──────── Raw records
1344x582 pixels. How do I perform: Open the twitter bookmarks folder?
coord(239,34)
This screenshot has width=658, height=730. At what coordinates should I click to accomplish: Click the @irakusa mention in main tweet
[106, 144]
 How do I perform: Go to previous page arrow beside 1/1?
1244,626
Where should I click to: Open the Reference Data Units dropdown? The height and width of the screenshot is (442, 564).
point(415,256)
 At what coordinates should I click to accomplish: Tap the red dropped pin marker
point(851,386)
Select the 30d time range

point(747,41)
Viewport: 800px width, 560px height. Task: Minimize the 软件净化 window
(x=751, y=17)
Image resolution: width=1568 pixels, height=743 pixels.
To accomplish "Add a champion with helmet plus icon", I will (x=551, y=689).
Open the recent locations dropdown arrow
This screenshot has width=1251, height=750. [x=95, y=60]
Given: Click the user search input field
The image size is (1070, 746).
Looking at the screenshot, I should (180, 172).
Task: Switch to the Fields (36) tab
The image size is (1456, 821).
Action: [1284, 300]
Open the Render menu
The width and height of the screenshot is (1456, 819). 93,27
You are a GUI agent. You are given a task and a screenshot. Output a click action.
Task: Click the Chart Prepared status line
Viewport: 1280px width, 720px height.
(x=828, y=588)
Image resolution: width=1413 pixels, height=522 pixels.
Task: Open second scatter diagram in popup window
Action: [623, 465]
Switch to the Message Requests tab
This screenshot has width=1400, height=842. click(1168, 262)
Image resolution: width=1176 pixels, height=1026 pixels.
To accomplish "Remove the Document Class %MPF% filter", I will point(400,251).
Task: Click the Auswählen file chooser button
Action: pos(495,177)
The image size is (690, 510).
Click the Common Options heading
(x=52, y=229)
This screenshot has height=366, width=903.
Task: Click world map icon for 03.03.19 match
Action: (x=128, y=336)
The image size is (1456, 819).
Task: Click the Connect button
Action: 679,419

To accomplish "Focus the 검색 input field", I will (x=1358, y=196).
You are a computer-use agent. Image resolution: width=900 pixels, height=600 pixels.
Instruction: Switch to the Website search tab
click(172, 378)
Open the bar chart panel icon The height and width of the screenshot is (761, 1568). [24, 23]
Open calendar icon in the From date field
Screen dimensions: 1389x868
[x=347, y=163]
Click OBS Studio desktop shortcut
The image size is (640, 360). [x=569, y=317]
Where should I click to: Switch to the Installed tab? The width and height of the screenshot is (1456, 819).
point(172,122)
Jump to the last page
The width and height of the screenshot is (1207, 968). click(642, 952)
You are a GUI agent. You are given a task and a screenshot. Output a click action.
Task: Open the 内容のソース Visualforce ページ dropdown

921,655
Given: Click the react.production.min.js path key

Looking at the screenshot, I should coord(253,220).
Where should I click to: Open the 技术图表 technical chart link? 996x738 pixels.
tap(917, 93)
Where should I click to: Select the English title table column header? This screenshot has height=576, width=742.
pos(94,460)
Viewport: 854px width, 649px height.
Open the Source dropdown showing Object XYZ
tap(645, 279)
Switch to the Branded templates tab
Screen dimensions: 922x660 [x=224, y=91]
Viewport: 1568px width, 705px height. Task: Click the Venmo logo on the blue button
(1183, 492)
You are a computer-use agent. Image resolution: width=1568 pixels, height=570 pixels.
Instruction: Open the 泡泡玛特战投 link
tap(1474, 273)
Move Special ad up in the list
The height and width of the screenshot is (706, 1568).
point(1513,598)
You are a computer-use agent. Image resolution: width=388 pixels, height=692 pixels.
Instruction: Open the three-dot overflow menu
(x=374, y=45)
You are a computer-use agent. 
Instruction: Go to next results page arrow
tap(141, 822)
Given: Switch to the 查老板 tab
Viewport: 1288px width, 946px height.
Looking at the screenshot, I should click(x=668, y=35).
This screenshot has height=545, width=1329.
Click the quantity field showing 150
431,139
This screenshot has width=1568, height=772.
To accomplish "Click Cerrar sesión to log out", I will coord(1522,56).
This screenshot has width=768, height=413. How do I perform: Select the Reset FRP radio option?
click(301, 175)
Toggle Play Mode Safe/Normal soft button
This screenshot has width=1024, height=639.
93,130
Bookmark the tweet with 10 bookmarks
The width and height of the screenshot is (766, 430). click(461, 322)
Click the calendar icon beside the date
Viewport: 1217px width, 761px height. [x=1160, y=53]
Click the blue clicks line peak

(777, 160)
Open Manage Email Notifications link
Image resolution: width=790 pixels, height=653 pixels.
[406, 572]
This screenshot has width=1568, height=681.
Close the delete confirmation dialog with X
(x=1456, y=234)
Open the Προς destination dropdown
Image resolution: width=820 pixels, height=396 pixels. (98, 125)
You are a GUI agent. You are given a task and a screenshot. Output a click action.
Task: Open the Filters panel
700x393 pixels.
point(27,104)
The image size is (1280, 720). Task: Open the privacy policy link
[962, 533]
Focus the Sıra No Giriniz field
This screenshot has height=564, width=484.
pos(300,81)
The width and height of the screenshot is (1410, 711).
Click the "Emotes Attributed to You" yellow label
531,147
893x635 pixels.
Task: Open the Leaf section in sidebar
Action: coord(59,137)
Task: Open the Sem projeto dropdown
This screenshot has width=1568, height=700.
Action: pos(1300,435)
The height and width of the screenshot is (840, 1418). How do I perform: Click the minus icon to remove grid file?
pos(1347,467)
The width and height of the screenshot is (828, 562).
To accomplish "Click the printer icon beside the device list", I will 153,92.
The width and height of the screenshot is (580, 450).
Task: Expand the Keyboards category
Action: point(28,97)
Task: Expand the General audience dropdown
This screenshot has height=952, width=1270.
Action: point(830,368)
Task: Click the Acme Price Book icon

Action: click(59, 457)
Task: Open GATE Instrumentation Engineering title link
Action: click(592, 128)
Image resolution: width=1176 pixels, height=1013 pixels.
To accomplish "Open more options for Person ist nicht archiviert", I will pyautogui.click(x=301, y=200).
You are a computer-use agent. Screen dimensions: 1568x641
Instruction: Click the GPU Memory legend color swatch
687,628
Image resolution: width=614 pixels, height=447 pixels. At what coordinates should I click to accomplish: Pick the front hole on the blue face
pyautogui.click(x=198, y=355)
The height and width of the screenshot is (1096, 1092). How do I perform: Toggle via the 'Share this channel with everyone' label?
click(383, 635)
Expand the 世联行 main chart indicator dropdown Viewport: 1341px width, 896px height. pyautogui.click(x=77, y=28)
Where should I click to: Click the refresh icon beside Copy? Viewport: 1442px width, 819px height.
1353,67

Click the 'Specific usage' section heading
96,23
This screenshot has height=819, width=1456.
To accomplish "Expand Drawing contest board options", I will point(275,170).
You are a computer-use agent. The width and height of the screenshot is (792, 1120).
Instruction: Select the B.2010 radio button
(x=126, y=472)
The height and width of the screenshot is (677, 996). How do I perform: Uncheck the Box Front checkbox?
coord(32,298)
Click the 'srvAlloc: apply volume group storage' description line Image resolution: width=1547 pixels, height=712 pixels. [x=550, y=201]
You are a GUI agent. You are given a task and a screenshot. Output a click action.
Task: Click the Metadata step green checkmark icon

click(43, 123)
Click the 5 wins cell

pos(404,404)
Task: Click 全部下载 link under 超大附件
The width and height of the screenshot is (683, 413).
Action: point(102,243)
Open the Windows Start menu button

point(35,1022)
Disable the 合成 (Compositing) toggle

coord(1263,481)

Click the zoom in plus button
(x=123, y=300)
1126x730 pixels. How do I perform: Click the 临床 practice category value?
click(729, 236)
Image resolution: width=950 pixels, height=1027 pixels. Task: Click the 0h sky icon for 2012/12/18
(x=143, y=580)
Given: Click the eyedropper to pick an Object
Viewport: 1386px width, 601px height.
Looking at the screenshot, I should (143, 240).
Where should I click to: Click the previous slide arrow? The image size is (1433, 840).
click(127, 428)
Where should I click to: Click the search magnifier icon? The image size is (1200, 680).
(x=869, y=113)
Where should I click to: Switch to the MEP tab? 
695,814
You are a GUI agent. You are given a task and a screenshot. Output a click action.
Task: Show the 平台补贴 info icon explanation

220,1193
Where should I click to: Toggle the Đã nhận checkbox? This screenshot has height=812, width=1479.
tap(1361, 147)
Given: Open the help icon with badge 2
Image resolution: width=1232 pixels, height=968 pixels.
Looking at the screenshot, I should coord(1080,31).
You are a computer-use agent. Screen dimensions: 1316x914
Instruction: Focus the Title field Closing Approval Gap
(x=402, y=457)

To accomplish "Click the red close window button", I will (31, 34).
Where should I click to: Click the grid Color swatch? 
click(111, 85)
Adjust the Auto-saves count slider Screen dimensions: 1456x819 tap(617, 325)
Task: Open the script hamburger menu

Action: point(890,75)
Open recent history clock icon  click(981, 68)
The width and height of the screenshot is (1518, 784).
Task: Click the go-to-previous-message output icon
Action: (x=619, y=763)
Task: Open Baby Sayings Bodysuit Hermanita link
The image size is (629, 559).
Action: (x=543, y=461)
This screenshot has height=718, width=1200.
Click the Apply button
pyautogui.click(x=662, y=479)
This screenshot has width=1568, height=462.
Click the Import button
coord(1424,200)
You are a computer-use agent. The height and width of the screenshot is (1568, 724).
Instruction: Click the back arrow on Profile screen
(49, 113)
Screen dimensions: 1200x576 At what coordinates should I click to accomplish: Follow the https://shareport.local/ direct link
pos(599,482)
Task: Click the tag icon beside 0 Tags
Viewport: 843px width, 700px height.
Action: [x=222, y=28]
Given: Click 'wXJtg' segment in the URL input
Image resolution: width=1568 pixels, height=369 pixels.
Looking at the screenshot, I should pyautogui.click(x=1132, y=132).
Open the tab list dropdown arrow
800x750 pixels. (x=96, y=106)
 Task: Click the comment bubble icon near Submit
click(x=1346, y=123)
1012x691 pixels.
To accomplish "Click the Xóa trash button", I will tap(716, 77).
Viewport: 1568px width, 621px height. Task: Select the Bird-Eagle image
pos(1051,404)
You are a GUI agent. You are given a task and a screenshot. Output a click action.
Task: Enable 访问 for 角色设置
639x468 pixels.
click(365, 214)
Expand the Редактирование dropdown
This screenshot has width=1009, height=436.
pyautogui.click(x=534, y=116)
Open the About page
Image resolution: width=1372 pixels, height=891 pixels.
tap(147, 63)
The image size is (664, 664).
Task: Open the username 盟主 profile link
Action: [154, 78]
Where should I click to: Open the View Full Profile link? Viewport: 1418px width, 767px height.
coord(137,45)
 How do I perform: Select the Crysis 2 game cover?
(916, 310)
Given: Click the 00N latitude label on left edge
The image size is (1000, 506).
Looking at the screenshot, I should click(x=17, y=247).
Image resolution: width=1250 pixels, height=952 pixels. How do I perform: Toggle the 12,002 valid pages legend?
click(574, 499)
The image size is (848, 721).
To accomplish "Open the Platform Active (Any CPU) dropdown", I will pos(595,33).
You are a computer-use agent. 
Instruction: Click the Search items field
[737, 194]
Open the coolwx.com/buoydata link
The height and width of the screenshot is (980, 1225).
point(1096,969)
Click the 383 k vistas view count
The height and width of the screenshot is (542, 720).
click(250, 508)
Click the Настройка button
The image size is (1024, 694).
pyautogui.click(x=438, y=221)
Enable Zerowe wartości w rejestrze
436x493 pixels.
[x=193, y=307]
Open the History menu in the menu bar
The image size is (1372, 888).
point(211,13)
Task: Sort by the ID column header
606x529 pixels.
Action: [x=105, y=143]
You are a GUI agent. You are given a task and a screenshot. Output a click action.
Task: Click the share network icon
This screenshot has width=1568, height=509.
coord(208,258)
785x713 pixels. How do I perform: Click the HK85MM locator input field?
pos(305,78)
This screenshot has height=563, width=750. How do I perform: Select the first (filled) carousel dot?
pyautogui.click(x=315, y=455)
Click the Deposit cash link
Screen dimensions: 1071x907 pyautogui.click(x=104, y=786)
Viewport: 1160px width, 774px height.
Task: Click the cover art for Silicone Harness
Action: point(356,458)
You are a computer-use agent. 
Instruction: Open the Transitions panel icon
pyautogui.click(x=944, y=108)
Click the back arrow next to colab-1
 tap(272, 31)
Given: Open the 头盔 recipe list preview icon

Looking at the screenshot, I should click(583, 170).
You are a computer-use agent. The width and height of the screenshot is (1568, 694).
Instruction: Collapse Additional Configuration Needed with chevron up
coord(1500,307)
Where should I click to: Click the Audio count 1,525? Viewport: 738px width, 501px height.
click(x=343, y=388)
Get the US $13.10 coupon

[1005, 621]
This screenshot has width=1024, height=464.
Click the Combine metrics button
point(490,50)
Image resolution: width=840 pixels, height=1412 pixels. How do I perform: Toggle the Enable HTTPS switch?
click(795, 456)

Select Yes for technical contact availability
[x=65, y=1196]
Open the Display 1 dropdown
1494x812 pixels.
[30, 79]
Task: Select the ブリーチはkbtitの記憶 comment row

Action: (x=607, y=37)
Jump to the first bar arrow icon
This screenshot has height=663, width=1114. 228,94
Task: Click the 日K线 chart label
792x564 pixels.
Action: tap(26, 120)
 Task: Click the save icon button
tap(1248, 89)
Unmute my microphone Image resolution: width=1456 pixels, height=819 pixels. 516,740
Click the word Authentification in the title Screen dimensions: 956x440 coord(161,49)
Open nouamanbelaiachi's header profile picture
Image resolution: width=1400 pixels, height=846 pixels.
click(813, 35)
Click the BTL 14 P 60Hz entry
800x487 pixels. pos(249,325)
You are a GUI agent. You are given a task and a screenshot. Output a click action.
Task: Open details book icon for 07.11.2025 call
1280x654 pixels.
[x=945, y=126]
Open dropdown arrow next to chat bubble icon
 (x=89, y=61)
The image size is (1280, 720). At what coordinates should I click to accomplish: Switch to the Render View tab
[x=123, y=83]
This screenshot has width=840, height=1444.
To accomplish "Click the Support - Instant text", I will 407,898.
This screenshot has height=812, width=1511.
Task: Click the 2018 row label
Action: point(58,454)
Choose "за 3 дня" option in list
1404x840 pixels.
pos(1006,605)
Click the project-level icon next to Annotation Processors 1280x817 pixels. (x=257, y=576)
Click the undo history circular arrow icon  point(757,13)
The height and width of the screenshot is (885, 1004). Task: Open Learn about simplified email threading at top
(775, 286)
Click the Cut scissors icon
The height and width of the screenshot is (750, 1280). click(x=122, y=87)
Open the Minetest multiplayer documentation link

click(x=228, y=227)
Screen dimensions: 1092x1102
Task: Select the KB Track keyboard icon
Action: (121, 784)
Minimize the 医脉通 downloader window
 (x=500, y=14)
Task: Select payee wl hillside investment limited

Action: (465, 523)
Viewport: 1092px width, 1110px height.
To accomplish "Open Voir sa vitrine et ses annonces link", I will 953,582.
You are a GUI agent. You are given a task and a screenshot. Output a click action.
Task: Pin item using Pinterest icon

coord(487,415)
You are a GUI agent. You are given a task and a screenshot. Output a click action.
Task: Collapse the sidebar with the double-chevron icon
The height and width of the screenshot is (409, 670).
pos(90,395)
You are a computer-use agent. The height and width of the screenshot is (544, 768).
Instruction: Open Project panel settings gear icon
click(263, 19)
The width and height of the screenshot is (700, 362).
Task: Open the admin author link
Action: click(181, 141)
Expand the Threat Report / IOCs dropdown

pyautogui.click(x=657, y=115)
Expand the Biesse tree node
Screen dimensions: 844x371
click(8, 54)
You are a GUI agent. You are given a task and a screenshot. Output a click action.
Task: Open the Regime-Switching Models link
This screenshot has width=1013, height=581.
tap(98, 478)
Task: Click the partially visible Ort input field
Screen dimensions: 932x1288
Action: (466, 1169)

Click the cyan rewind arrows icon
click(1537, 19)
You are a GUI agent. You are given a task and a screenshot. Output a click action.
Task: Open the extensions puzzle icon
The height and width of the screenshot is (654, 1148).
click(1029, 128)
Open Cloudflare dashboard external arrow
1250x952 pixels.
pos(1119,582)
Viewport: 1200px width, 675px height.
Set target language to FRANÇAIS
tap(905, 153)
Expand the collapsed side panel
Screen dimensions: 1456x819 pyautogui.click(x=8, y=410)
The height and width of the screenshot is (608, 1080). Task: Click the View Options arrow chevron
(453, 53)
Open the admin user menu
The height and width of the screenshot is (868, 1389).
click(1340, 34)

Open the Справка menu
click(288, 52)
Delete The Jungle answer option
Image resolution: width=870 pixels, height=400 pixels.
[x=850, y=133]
────────────────
**Work to be completed**
Return each line from the items above that contains the word "Enable".

**The solution**
Task: Enable 访问 for 角色设置
Enable Zerowe wartości w rejestrze
Image resolution: width=840 pixels, height=1412 pixels. How do I perform: Toggle the Enable HTTPS switch?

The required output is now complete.